Мне пришлось слышать за период революции Ильича неоднократно на съездах профессиональных союзов и Советов, а также на международных конгрессах Коминтерна. Ильич имел какую-то исключительную способность влиять на аудиторию. Был ли Ленин оратором? Если подойти к этому с точки зрения специфически ораторского искусства, широких парламентских жестов, округленных фраз, красоты стиля, то можно сказать, что Ленин не был оратором. Но если отбросить эту парламентскую — адвокатскую мерку, а взять содержание и степень влияния его речи на аудиторию, интимную связь между говорящим и слушающими, то Ленин был выдающимся оратором. У меня всегда было такое впечатление, что он гипнотизирует аудиторию. Он говорил немного глуховатым голосом, повторял иногда одну и ту же фразу несколько раз, как будто бы вбивал гвозди в головы своих слушателей. Он говорил в высшей степени просто, ясно, без интеллигентских выкрутас, без ораторского фейерверка, «серо», а между тем все слушали затаив дыхание. Было ли это влияние его имени? Нет. В его речи всегда чувствовалась исключительная убедительность и железная воля. Его энергия излучалась, его слова обрушивались на каждого слушателя, заставляя его сосредоточиться, сконцентрировать свою мысль. Он подчинял все собрание своей мускулистой логике и воле — такое колоссальное лучеиспускание волевой энергии исходило от ораторской трибуны. Я, слышавший Ильича сотни раз, сам подчинялся этому своеобразному гипнозу. Особое впечатление Ильич производил в наиболее опасные моменты русской революции. В нашей богатой событиями революции неоднократно были моменты тяжких и крутых поворотов, когда все, казалось, висело на волоске. И нужно было слышать Ильича в такие моменты (Брест-Литовский мир, подход Деникина к Туле, захват Казани чехо-эсерами, Кронштадтское восстание и т. д.) для того, чтобы понять всю силу и мощь этого революционного трибуна и бойца.

* * *

 

Прошло 18 лет с тех пор, как я его впервые увидел, 18 лет, насыщенных порохом.
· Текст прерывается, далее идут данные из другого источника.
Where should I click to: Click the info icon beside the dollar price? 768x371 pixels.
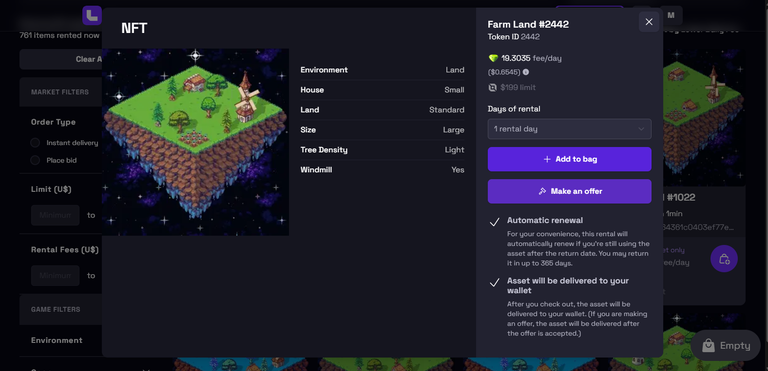click(526, 72)
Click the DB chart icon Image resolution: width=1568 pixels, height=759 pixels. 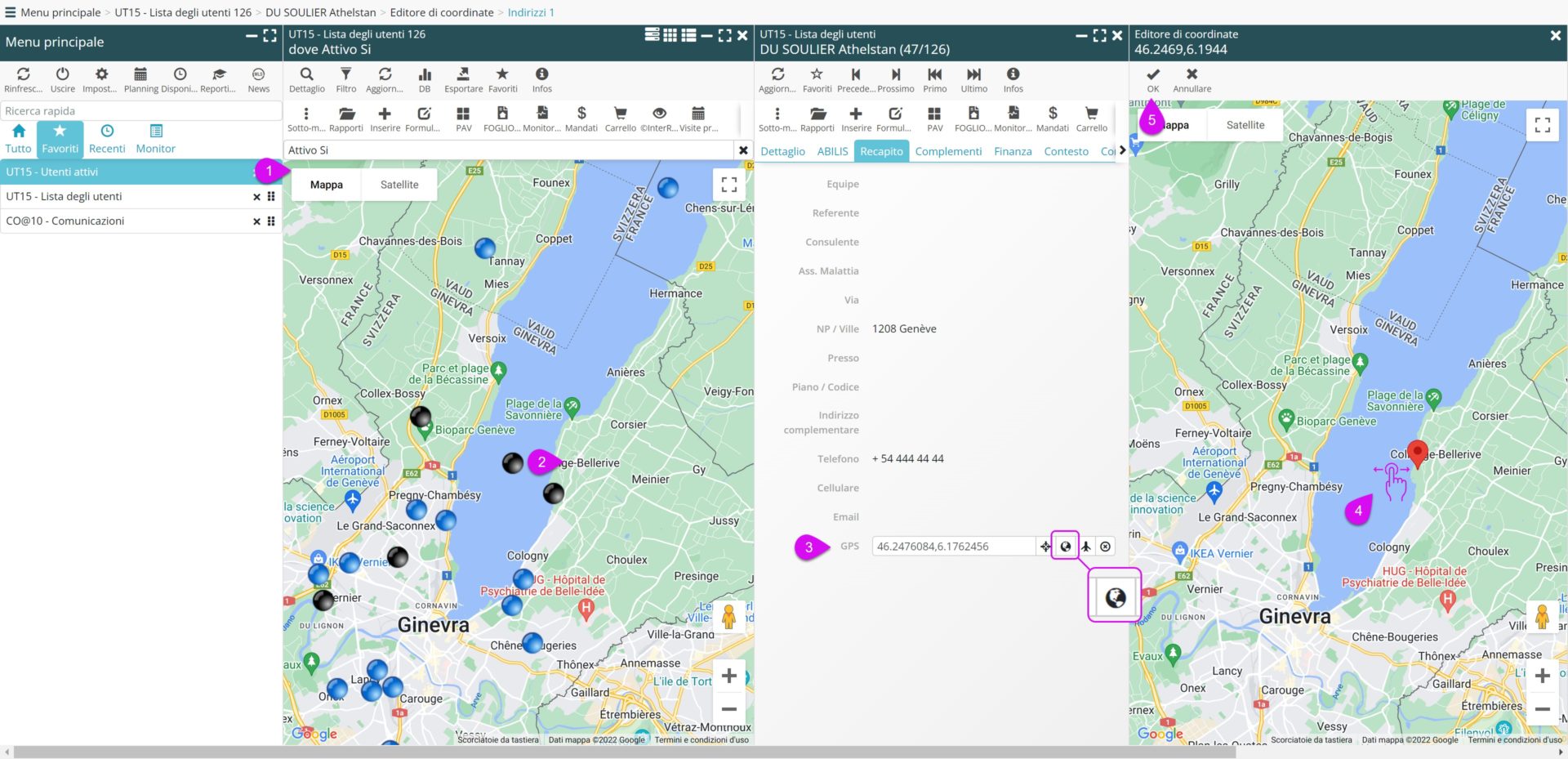(425, 75)
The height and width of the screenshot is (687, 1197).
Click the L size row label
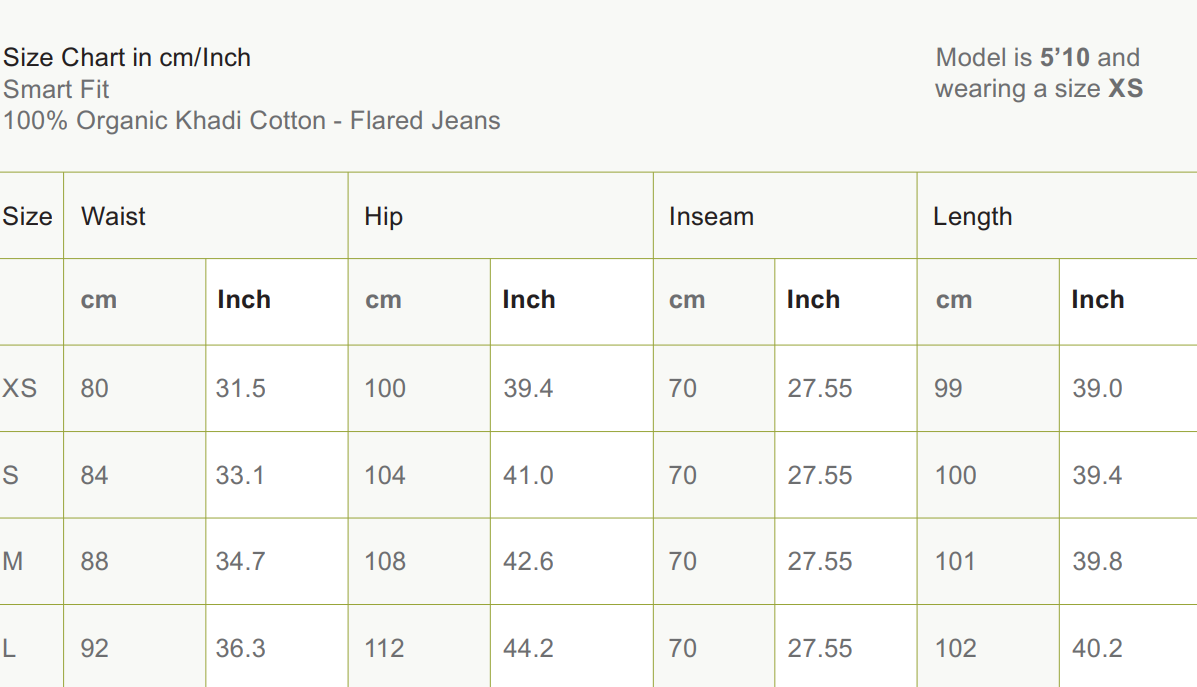point(9,648)
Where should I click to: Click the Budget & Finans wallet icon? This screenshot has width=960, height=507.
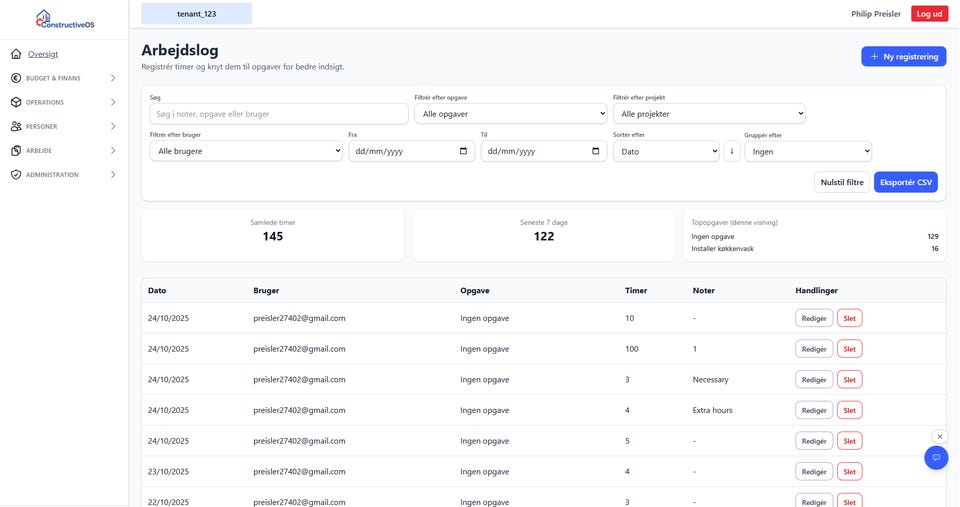click(x=16, y=78)
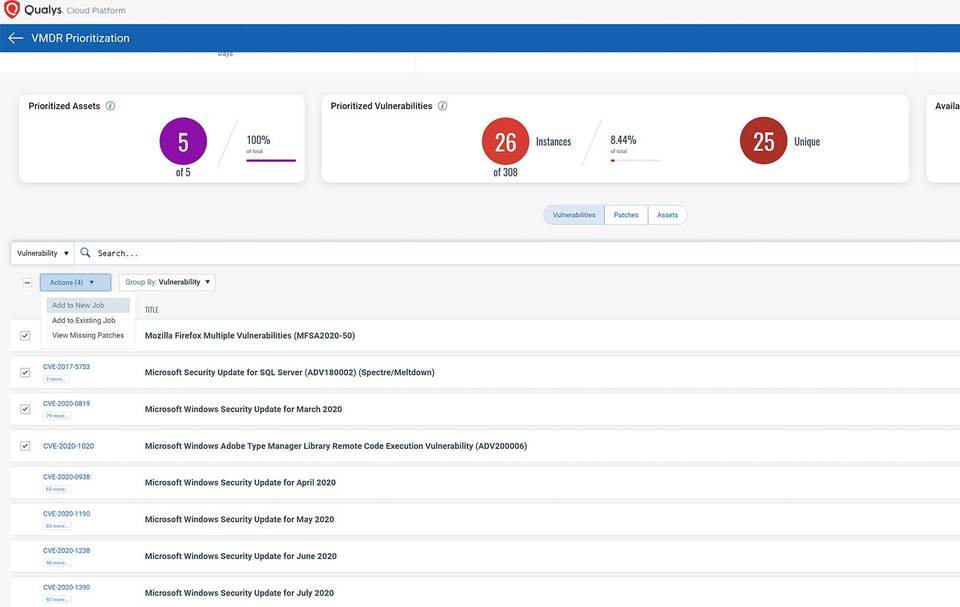Screen dimensions: 960x607
Task: Click the red Instances count circle
Action: 504,142
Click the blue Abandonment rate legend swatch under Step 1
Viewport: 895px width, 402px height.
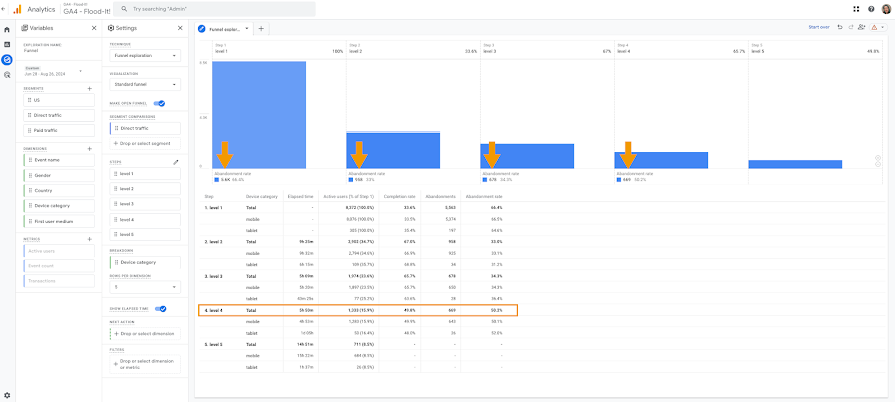tap(216, 179)
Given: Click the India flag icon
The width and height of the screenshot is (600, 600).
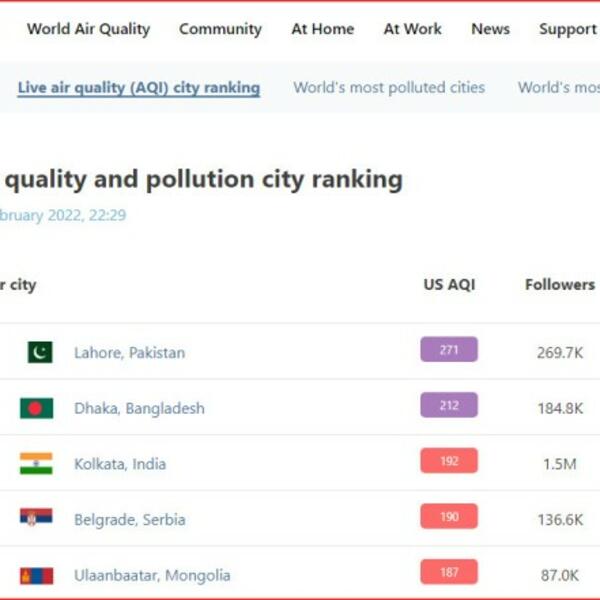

Когда припоминаешь этого человека в тех разнообразных условиях, в каких пришлось ему работать за эти два десятилетия, когда вызываешь в своей памяти первую революцию, разгром ее, период отзовизма, ликвидаторства, нового подъема, внутренней борьбы в РСДРП, войну, Циммервальд, Кинталь, Февральскую революцию, июльские дни, Октябрьскую революцию, разгром Учредительного собрания, Брестский мир, Комитеты бедноты, продразверстку, покушение на Ленина, захват всего юга России, Сибири, Архангельска, Кавказа, крестьянские восстания, Кронштадт, новую экономическую политику, съезды партии, профессиональных союзов, Советов, конгрессы Коминтерна и Профинтерна и т. д., и т. д., когда перебираешь все эти события, которых могло бы хватить на несколько сот лет мирного развития, и вспоминаешь ту роль, какую играл Ленин на протяжении этого бурного переломного времени, начинаешь только понимать, что потерял русский и международный пролетариат вместе с Ильичем. Эта гигантская фигура много столетий будет маячить человечеству. Великие эпохи рождают великих людей, а великие люди придают особый блеск той эпохе, которая их выдвинула. Ленин появился на рубеже двух миров, капитализма и коммунизма. Он, родившийся в эпоху мирного развития капитализма, был одним из наиболее мощных разрушителей старого и созидателем нового. Величие Ленина видно из того, что ленинизм и коммунизм — одно и то же. Этого ли не достаточно для оценки исторической роли бессмертного революционера и вождя масс?

Москва, 20 марта 1924 года.

Лозовский А. Великий стратег классовой войны.